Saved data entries
= = = = =
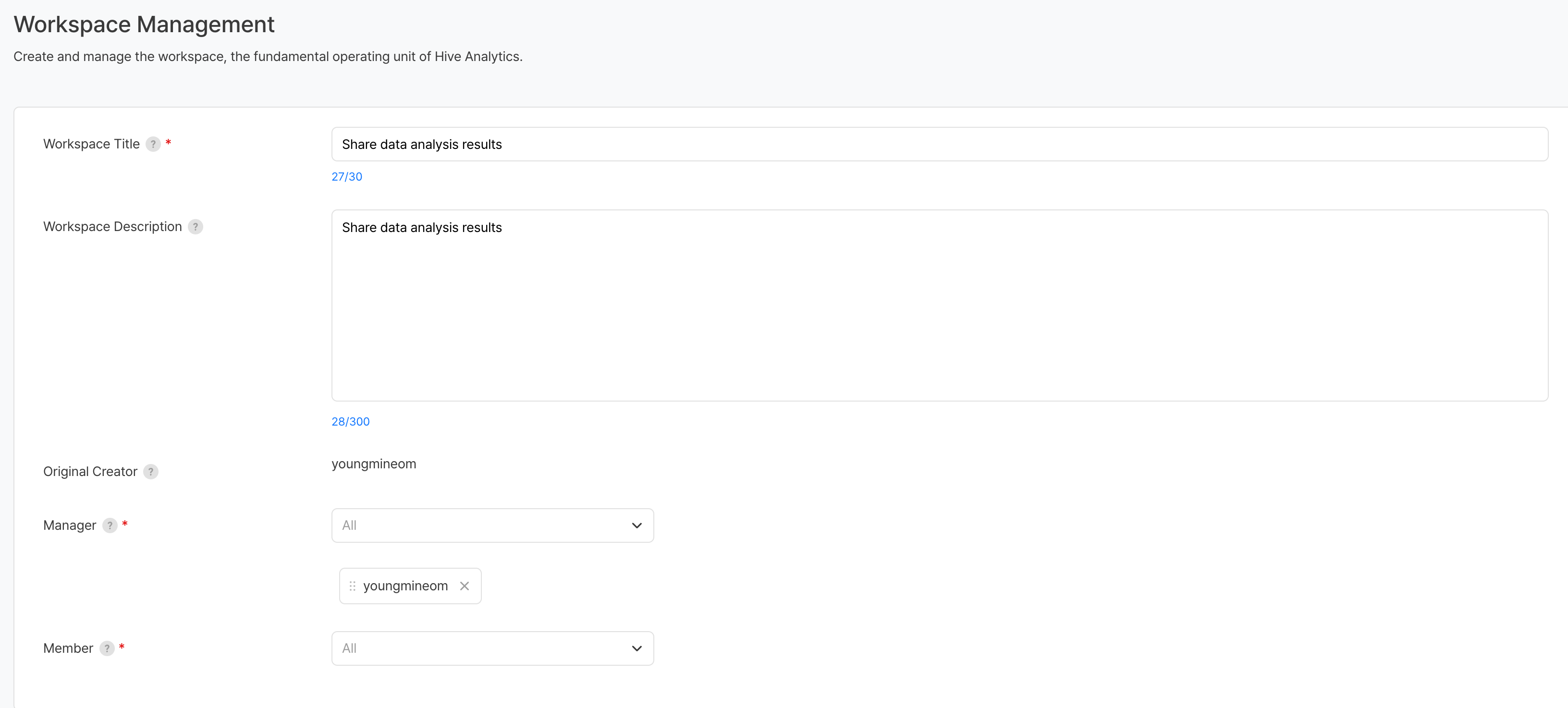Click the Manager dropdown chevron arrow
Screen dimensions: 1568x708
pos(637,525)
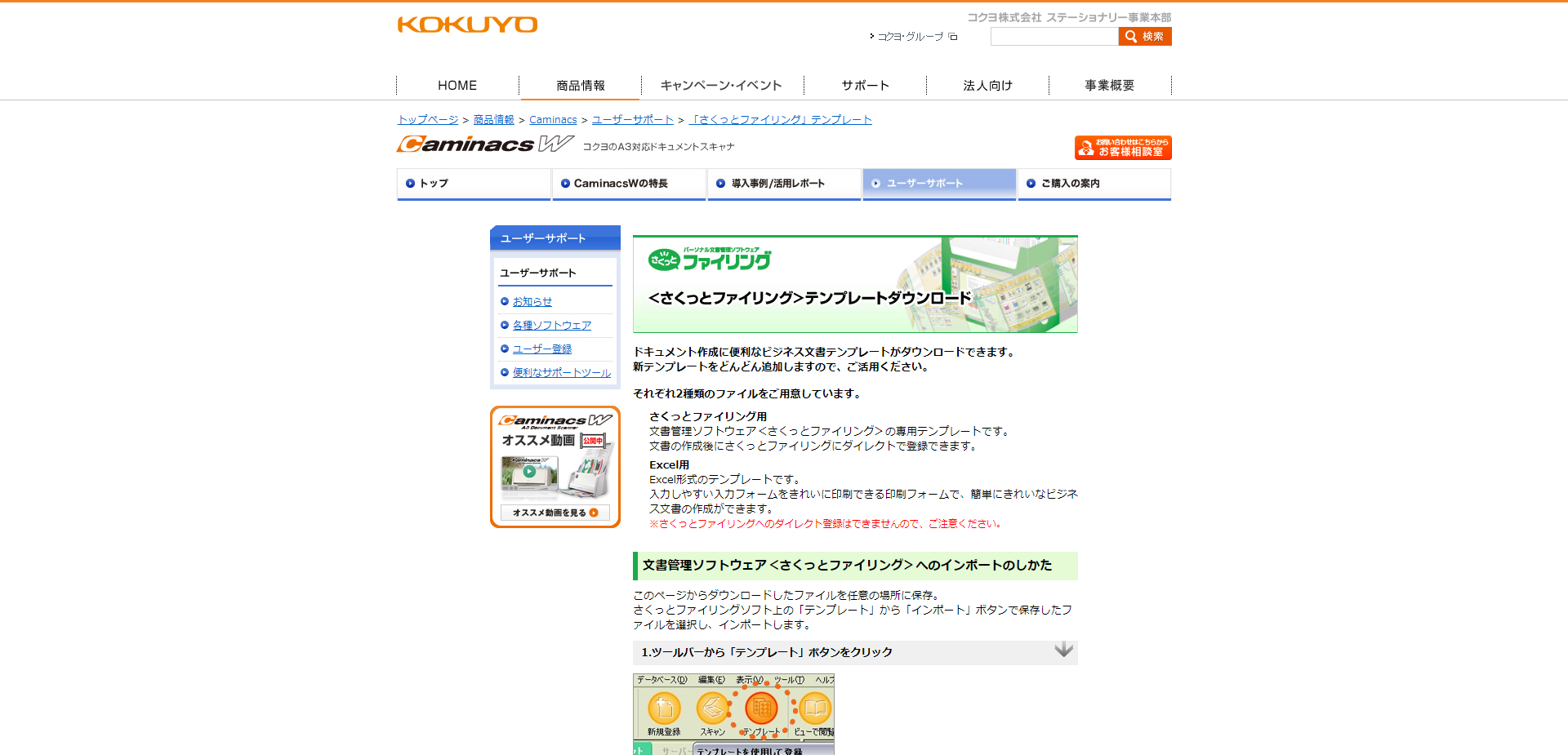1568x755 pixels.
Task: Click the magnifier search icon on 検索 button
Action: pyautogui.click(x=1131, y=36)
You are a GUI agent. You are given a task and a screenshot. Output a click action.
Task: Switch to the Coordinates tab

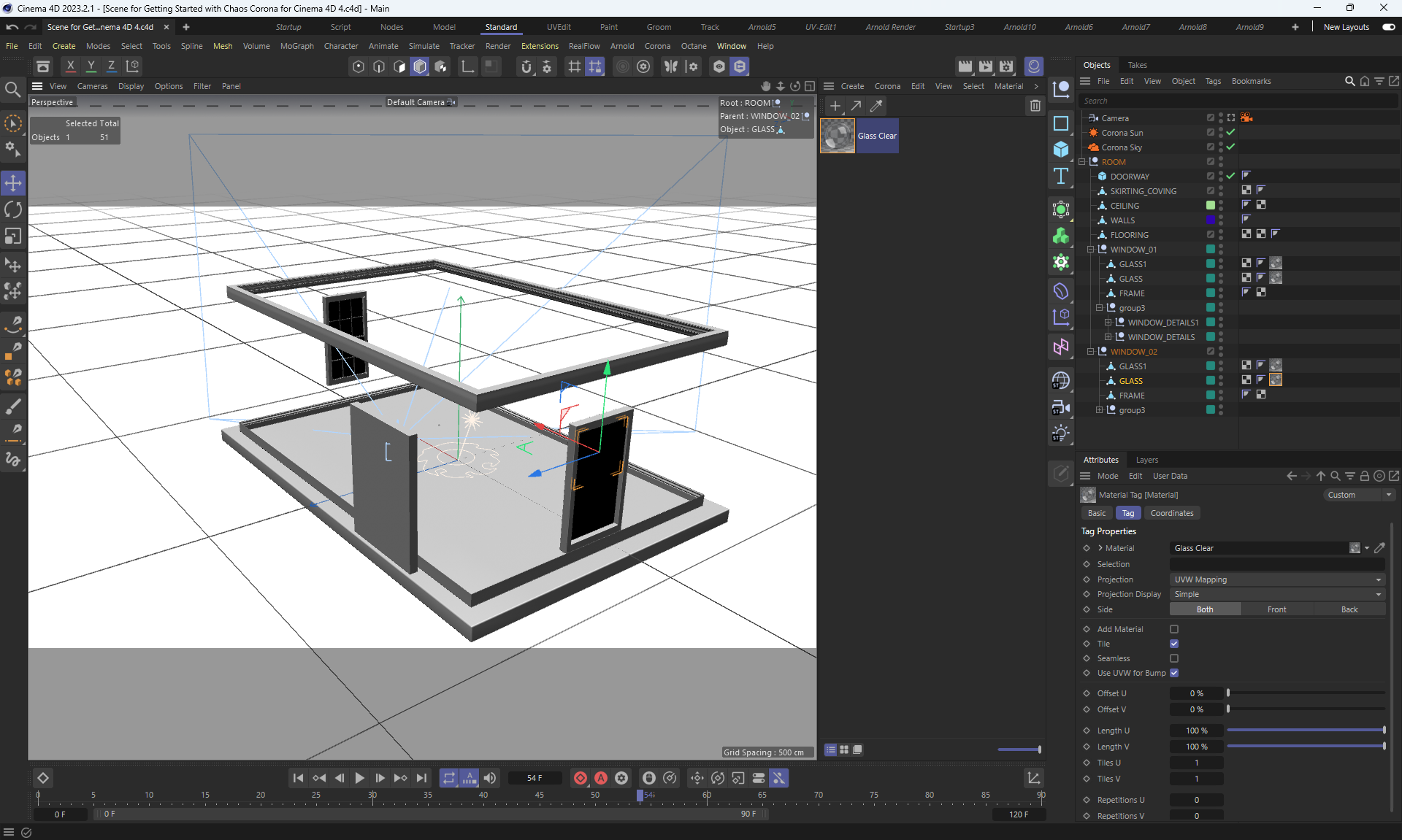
= = = = =
» **Work task**: What the answer needs is every line from the one with "You are a GUI" through the last line of the data, reproduced word for word and with pictures omitted.

» **Task solution**:
You are a GUI agent. You are given a task and a screenshot. Output a click action.
Task: Switch to the Coordinates tab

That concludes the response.